Records excerpted from a collection:
• • • • •

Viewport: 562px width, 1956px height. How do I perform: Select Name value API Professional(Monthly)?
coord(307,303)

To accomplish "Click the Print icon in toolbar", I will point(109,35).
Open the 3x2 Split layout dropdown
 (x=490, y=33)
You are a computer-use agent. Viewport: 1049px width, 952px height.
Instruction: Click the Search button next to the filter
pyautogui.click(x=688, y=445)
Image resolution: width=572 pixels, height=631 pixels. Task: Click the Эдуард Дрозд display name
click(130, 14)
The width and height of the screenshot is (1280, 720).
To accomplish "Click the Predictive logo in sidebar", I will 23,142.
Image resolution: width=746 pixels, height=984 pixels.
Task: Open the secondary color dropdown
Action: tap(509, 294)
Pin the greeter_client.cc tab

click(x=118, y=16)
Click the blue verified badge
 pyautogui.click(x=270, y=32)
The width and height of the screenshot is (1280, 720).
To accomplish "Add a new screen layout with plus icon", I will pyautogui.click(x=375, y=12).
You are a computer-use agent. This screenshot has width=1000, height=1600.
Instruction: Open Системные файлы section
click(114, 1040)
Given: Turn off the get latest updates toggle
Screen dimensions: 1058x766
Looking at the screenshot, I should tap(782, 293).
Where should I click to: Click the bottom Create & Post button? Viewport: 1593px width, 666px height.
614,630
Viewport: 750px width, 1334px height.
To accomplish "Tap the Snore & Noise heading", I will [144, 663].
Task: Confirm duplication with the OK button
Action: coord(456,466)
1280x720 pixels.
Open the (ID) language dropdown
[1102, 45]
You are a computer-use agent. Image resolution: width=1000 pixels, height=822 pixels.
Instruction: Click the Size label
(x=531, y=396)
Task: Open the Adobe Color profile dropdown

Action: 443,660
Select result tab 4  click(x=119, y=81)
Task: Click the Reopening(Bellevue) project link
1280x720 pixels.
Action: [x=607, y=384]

• • • • •

Only an exact retyping of the full data will do.

Viewport: 562px width, 1956px height. How do I perform: Select Name value API Professional(Monthly)?
coord(307,303)

To accomplish "Click the Print icon in toolbar", I will point(109,35).
Open the 3x2 Split layout dropdown
 (x=490, y=33)
You are a computer-use agent. Viewport: 1049px width, 952px height.
Instruction: Click the Search button next to the filter
pyautogui.click(x=688, y=445)
Image resolution: width=572 pixels, height=631 pixels. Task: Click the Эдуард Дрозд display name
click(130, 14)
The width and height of the screenshot is (1280, 720).
To accomplish "Click the Predictive logo in sidebar", I will 23,142.
Image resolution: width=746 pixels, height=984 pixels.
Task: Open the secondary color dropdown
Action: tap(509, 294)
Pin the greeter_client.cc tab

click(x=118, y=16)
Click the blue verified badge
 pyautogui.click(x=270, y=32)
The width and height of the screenshot is (1280, 720).
To accomplish "Add a new screen layout with plus icon", I will pyautogui.click(x=375, y=12).
You are a computer-use agent. This screenshot has width=1000, height=1600.
Instruction: Open Системные файлы section
click(114, 1040)
Given: Turn off the get latest updates toggle
Screen dimensions: 1058x766
Looking at the screenshot, I should tap(782, 293).
Where should I click to: Click the bottom Create & Post button? Viewport: 1593px width, 666px height.
614,630
Viewport: 750px width, 1334px height.
To accomplish "Tap the Snore & Noise heading", I will [144, 663].
Task: Confirm duplication with the OK button
Action: coord(456,466)
1280x720 pixels.
Open the (ID) language dropdown
[1102, 45]
You are a computer-use agent. Image resolution: width=1000 pixels, height=822 pixels.
Instruction: Click the Size label
(x=531, y=396)
Task: Open the Adobe Color profile dropdown

Action: 443,660
Select result tab 4  click(x=119, y=81)
Task: Click the Reopening(Bellevue) project link
1280x720 pixels.
Action: [x=607, y=384]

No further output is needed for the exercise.